Iron is found abundantly in many parts of the world. In fact the Earth's core is made mostly of iron and acts as a giant magnet, which is why compasses point north. The Earth's crust - the part that humans can get at - also contains plenty of iron, although after centuries of mining the most accessible iron deposits have already been dug up, and miners are having to either dig deeper or go to remote locations.
The iron ore that miners dig up is almost always in the form of iron oxides, compounds of iron and oxygen. To convert iron oxide to iron, the iron oxide must be smelted. The iron ore is heated to at least 800°C in the presence of carbon monoxide gas. Under these conditions a chemical reaction takes place in which the carbon monoxide is transformed into carbon dioxide, while the iron oxide is tranformed to elemental iron.
The carbon monoxide gas is produced by burning charcoal or some other fuel. Thus fire serves a dual purpose in iron smelting: it provides both the heat and the carbon monoxide needed to convert iron oxides into iron.
The earliest type of iron produced by humans was wrought iron. To produce it, an iron worker heats iron ore in a very hot fire, between 800°C and 1000°C. At these temperatures iron ore doesn't melt, but it does become soft and spongy. The iron worker beats the ore with a hammer. This beating action is called forging, and it serves several purposes. It drives the impurities, or slag, out of the ore. (Slag is mostly silicon compounds, or to put it less technically: bits of rock.) The beating action also allows smelting, by encouraging the soft ore to combine with carbon monoxide from the fire, which transforms the iron oxide to iron. Furthermore, repeatedly beating the metal can change the metal's properties, for example, making it stronger. And of course, the iron worker also beats the iron with a hammer to get the metal into the desired shape.
Since it isn't possible to drive out all of the slag, wrought iron is generally up to 2% slag. It is softer than other kinds of iron or steel, though harder than copper or bronze. (Hardness means that a metal is difficult to scratch, dent, or bend out of shape, and also that if sharpened it keeps its edge well.) Wrought iron is ductile - if you exert enough force on it, it will bend rather than shattering. It is resistant to rust. A disadvantage of wrought iron is that it can only be made into simple shapes, since it has to be beaten into shape with a hammer.
To make cast iron, iron ore is heated to temperatures of 1150°C to 1350°C. At these temperatures the iron becomes liquid. The slag also becomes liquid and floats to the top, and can be poured off. The liquid ore easily combines with carbon monoxide gas from the fire to form iron. The liquid iron is then poured into molds, which allows the iron to be formed into any desired shape.
Cast iron is harder than wrought iron, but it is also more brittle (if you strike it hard enough it will shatter rather than bend) and prone to rust.
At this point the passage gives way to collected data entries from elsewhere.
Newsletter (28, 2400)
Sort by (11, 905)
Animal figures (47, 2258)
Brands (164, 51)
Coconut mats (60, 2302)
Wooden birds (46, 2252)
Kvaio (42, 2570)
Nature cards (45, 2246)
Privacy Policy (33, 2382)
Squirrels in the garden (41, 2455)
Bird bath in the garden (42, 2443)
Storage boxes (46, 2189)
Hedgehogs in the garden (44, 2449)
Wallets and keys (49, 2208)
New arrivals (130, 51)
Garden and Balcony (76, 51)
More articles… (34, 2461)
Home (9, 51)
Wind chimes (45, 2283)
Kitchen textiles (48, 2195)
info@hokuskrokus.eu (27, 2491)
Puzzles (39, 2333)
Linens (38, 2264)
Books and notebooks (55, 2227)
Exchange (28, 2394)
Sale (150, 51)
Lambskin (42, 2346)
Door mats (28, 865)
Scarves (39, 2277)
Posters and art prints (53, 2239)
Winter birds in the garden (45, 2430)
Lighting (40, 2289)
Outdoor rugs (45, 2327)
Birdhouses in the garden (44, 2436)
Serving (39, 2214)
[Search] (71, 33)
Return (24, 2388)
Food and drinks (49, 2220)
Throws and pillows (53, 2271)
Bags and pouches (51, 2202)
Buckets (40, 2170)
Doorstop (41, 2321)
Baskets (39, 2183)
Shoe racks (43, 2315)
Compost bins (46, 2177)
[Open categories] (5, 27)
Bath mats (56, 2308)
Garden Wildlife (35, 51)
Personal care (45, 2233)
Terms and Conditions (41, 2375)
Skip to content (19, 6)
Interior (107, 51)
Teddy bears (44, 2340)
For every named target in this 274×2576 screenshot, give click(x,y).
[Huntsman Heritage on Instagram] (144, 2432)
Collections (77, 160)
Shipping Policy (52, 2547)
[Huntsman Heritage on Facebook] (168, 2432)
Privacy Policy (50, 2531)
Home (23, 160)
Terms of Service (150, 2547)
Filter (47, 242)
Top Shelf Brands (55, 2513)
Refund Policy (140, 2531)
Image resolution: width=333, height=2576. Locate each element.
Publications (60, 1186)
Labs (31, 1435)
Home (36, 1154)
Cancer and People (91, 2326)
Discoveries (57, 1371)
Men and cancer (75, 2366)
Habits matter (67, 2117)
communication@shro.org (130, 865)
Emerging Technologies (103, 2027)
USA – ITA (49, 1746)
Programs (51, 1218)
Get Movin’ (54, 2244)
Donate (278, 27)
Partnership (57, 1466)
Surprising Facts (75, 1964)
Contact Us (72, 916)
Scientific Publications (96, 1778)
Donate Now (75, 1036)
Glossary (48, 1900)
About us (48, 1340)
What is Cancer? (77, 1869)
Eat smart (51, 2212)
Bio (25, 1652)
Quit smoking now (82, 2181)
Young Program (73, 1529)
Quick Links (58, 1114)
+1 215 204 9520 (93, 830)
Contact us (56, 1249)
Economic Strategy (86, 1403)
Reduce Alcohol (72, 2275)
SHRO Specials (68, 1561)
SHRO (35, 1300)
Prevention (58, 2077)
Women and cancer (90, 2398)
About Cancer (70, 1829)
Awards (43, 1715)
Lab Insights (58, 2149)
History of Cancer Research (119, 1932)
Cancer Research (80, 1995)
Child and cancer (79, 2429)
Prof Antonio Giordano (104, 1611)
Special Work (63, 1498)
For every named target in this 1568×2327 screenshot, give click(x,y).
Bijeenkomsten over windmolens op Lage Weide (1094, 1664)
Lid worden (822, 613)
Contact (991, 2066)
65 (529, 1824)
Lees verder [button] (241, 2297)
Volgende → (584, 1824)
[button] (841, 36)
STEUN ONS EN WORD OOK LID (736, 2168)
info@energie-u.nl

Most steel-making processes use cast iron as a starting material.
Steel is a group of iron alloys with between 0.3% and 2.1% carbon, which have properties such as hardness and resistance to rust which make them useful to people.
There are many types of steel, and there are a few different processes for making it. The starting point of most steel-making processes is cast iron. During the steel-making process nearly all impurities in the metal are removed, and the carbon content is lowered. Sometimes other metals, such as nickel or chromium, added.
Modern-day steels are grouped into four categories:
All iron or steel contains some carbon. If a thin sliver of iron or steel is scanned using a very powerful microscope, tiny chunks of carbon can be seen. Wrought iron is less than 0.08% carbon, while cast iron is 2.1% to 4% carbon, and steel has between 0.3% and 2.1% carbon.
How does the carbon get in the iron? A small amount of carbon may be naturally present in the iron ore, but more is added during the smelting process. During smelting, some coal (coal, whether charcoal or mineral coal, is carbon) dissolves into the iron.
Cast iron has a high carbon content of around 4%, while steel has 2.1% at most. Steel-making processes use cast iron as a starting point, so part of any steel-making process is to lower the carbon content. One way to do this is by blowing oxygen through hot liquid iron, which removes the carbon by converting it to carbon monoxide or carbon dioxide.
Iron forging is the process of repeatedly beating a piece of iron or steel with a hammer while it is hot. Repeatedly striking the metal can change its properties, making it stronger or harder.
The reason forging works is that all iron or steel contains some carbon or other impurities. Forging changes the shape and structure of these impurities, and thus changes the properties of the metal.
Forging is necessary in the production of wrought iron. However forging is also sometimes done with cast iron or with steel, in order to improve the metal's properties. In the past forging has been done by a person holding a hammer, or by trip hammers powered by flowing water; in modern-day factories forging is done by trip hammers or other machines powered by electricity.
Forging iron or steel to improve its properties is a fiddly, tricky process. To get the perfect result, it's necessary to find the perfect temperature and the perfect duration of forging, and these depend on the particular iron or steel being forged; therefore iron and steel forging processes are usually worked out through trial and error.